Bourton-on-the-Water attracts many visitors, especially on weekend tour buses, but we left before they arrived and returned after they left. Mornings and evenings, the quiet village felt like it was “our” village. Each day we shopped in the market with a “savings card,” just like here at home.

Some walks were long enough for us to return by bus. One day we rode to Shakespeare’s home at Stratford-on-Avon. The bus took us through more charming villages with thatched roofs.

Too soon, the train took us to Stone in Staffordshire to our narrowboat, the Alice Elizabeth. We were assisted through the first two locks, then on our own.

Canal boats are 7 feet wide and ours was 44 feet long. These are completely equipped except for food, like renting a motor home, and you drive. Most canals are wide enough for boats to pass easily, but the locks only have about a foot extra on each side.

Carle was our able helmsman who smoothly passed tied-up or oncoming boats, threaded under narrow bridges, crossed aqueducts, maneuvered through locks, and made sharp turns from one canal into another. The rest of us were the crew.

On a single day, we might go through as many as 26 locks or as few as one, each needing to be opened, filled or emptied, and closed to raise or lower the boat to a different water level. Approaching a lock, the crew jumped to shore with their lock keys while the boat waited to see if the water was up or down, and whether there is a boat in the lock or approaching. The right of way goes to the boat at the same level as the water in the lock, and alternating boats up and down is ideal, but not always possible.

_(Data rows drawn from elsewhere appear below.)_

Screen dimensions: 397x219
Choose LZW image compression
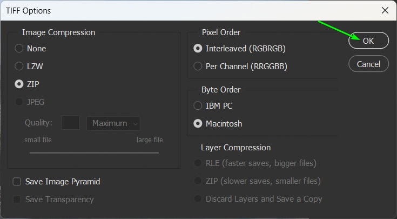tap(19, 67)
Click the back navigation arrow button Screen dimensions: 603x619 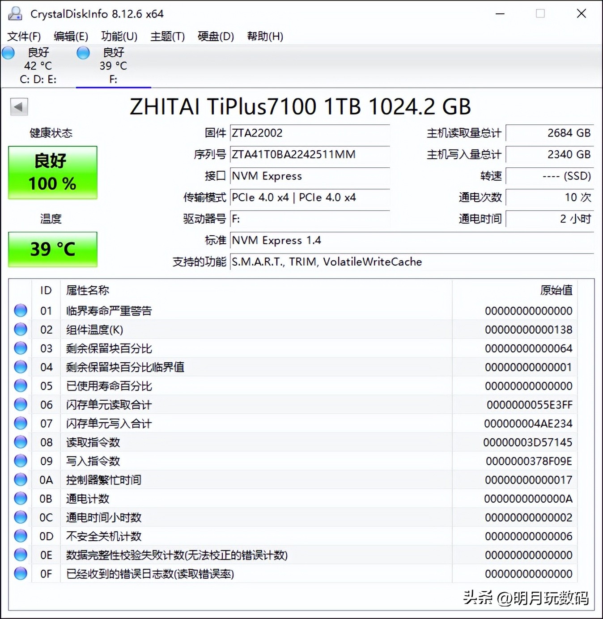tap(19, 107)
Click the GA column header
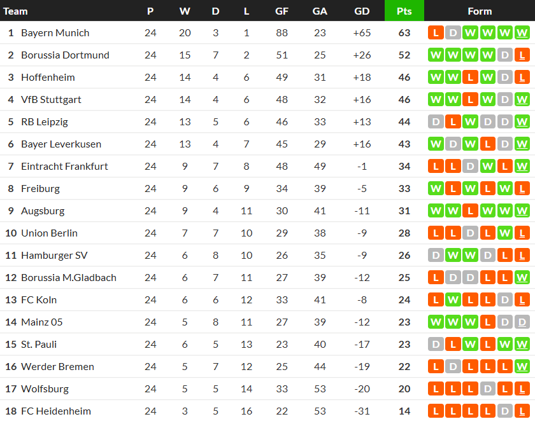The width and height of the screenshot is (535, 426). 320,11
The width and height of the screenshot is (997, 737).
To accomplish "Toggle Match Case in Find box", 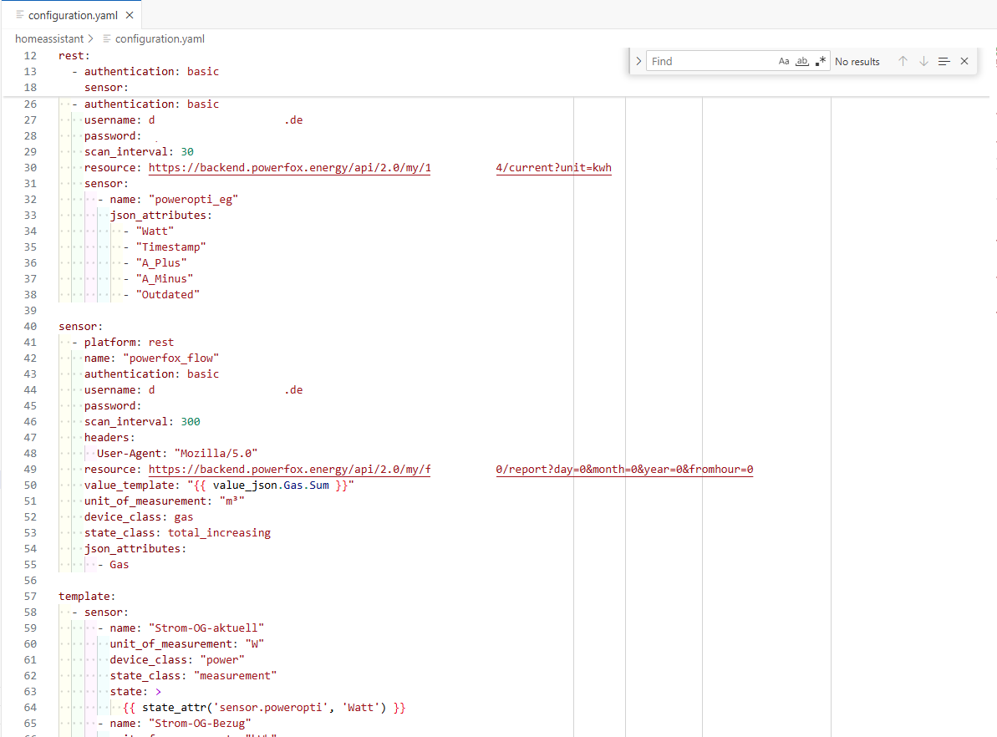I will click(784, 61).
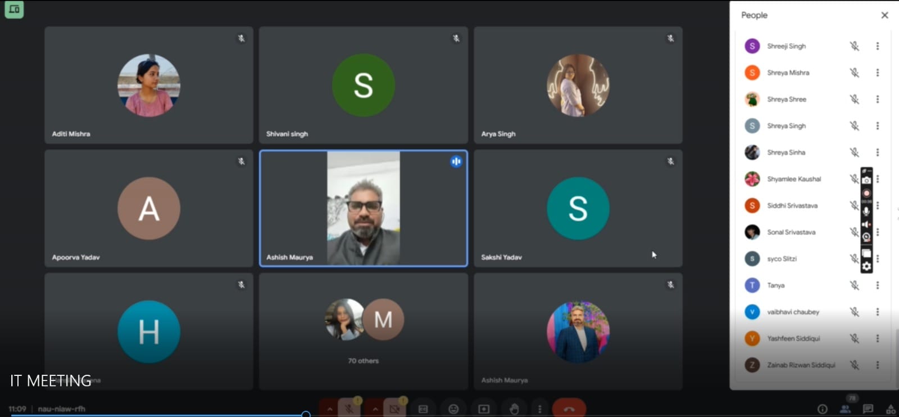Click the video progress bar handle
The width and height of the screenshot is (899, 417).
click(x=306, y=415)
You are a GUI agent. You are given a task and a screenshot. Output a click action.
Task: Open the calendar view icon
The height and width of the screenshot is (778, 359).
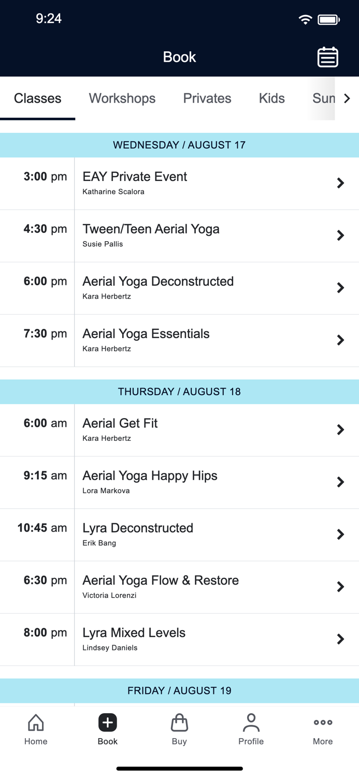pos(327,57)
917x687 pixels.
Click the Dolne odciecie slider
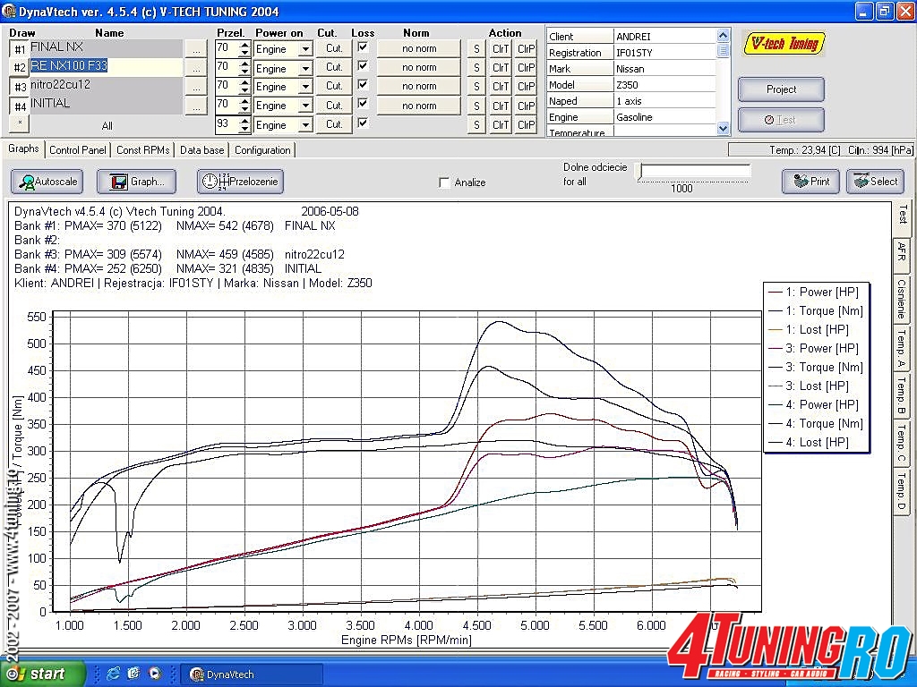pos(694,172)
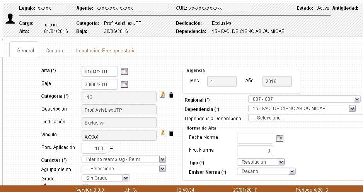Image resolution: width=363 pixels, height=192 pixels.
Task: Delete the Vinculo using the trash icon
Action: point(171,133)
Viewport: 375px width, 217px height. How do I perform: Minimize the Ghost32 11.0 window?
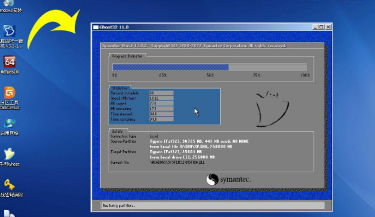point(316,27)
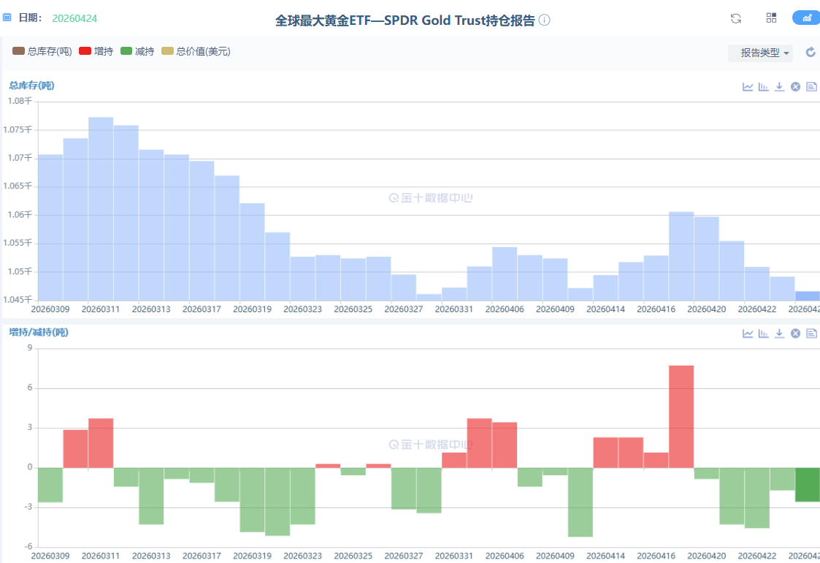Open data view for 增持/减持 chart

point(811,333)
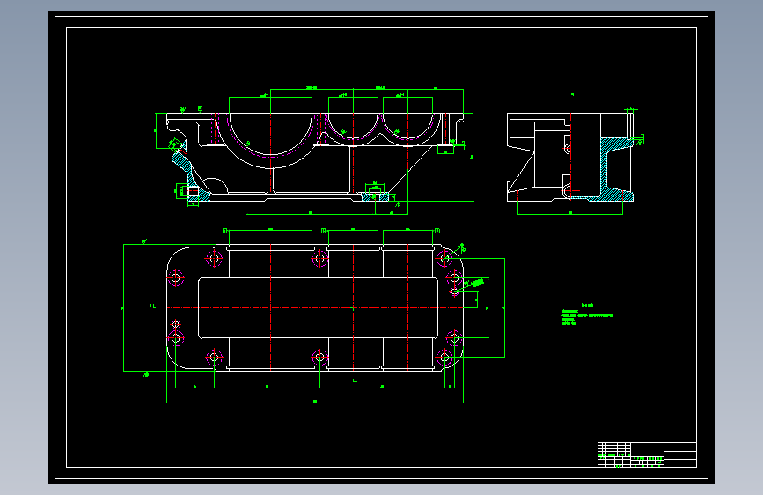Pick the bottom-left corner bolt hole in plan view
Viewport: 763px width, 495px height.
214,357

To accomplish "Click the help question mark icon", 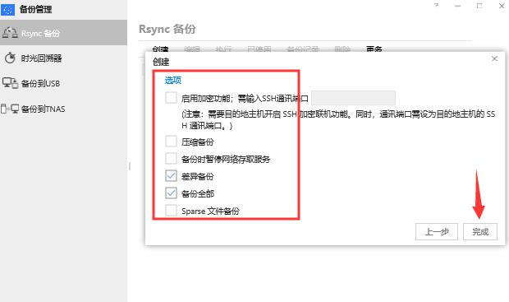I will [436, 6].
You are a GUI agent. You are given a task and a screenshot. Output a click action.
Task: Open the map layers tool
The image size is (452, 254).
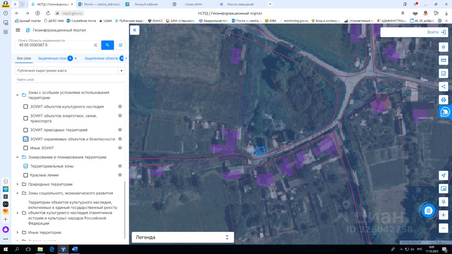tap(444, 47)
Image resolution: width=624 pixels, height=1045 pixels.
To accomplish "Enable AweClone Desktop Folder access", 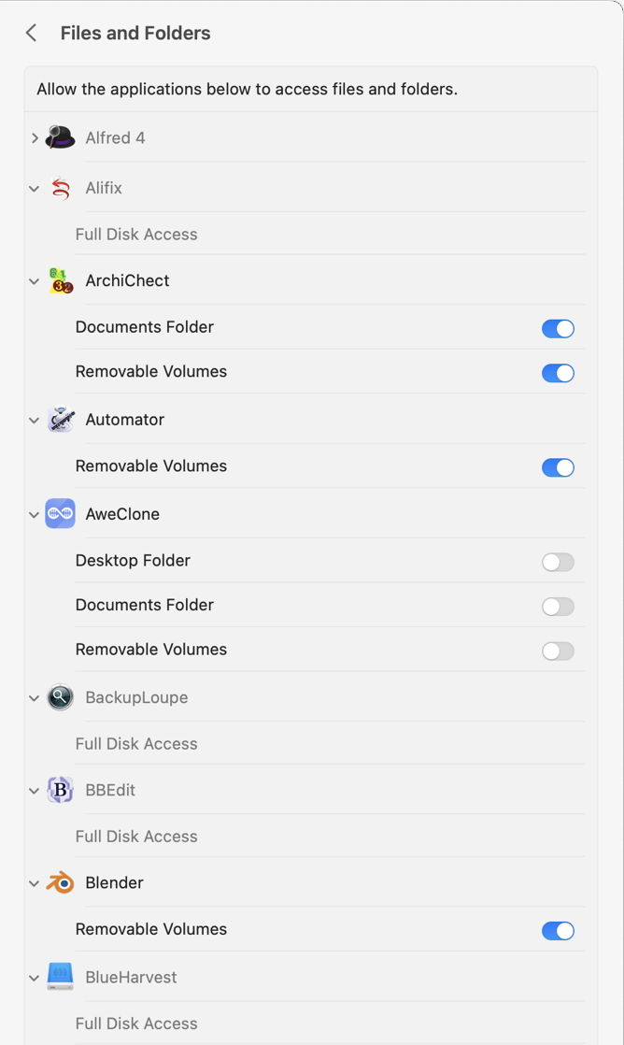I will pos(558,562).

Locks are usually 6 to 8 feet deep, with some up to to 12. The crew uses the lock key to open or close valves – letting water in or out – then to push the big gates open for the boat to enter. Once the gates are again closed, the process is reversed to let water in or out to the next level. If more than one boat is at a lock at the same time, crews help each other. We met interesting English people and one German couple, but no other Americans.

Waterfowl were numerous and frequently in the water, maybe with as many as 16 babies for one mallard family, or nesting on the bank. There were big blue and white herons, some pheasants, Canada geese and coots. Swans were frequent companions that liked to swim alongside the narrowboat or nest on the shore. In one pasture, we counted more than 40 of them and that night at dinner, a swan put its head in our window to be fed. The next morning, he knocked on the window for breakfast.

Some English villages are market towns; one day each week they are filled with stands selling vegetables, fruit, clothing, hardware and more. Some have continued for more than 400 years, with people coming from nearby villages to shop and have a merry time. Often we were at a town the day before or day after market, but we managed to see some.

At one point the canal went through a 1.6-mile tunnel; later we visited some potteries where English bone china is made, including real bone. Finally, after 110 miles and 96 locks, we came to the end and turned the Alice Elizabeth in to be readied for her next “owners.” England has over 2,000 miles of canals, so we left much unseen.


Dorothy Peavy is a Nevada City resident who enjoys traveling.